AIM OF THE EXERCISE = Copy out exactly the lines from the one containing "This screenshot has height=726, width=1364." to the end of the records below, both included, and nothing else.

[Stored data]
****************

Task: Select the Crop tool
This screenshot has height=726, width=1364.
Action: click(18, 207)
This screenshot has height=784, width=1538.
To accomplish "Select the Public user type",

****************

TASK ANSWER =
This screenshot has height=726, width=1364.
Action: click(18, 207)
This screenshot has height=784, width=1538.
To accomplish "Select the Public user type",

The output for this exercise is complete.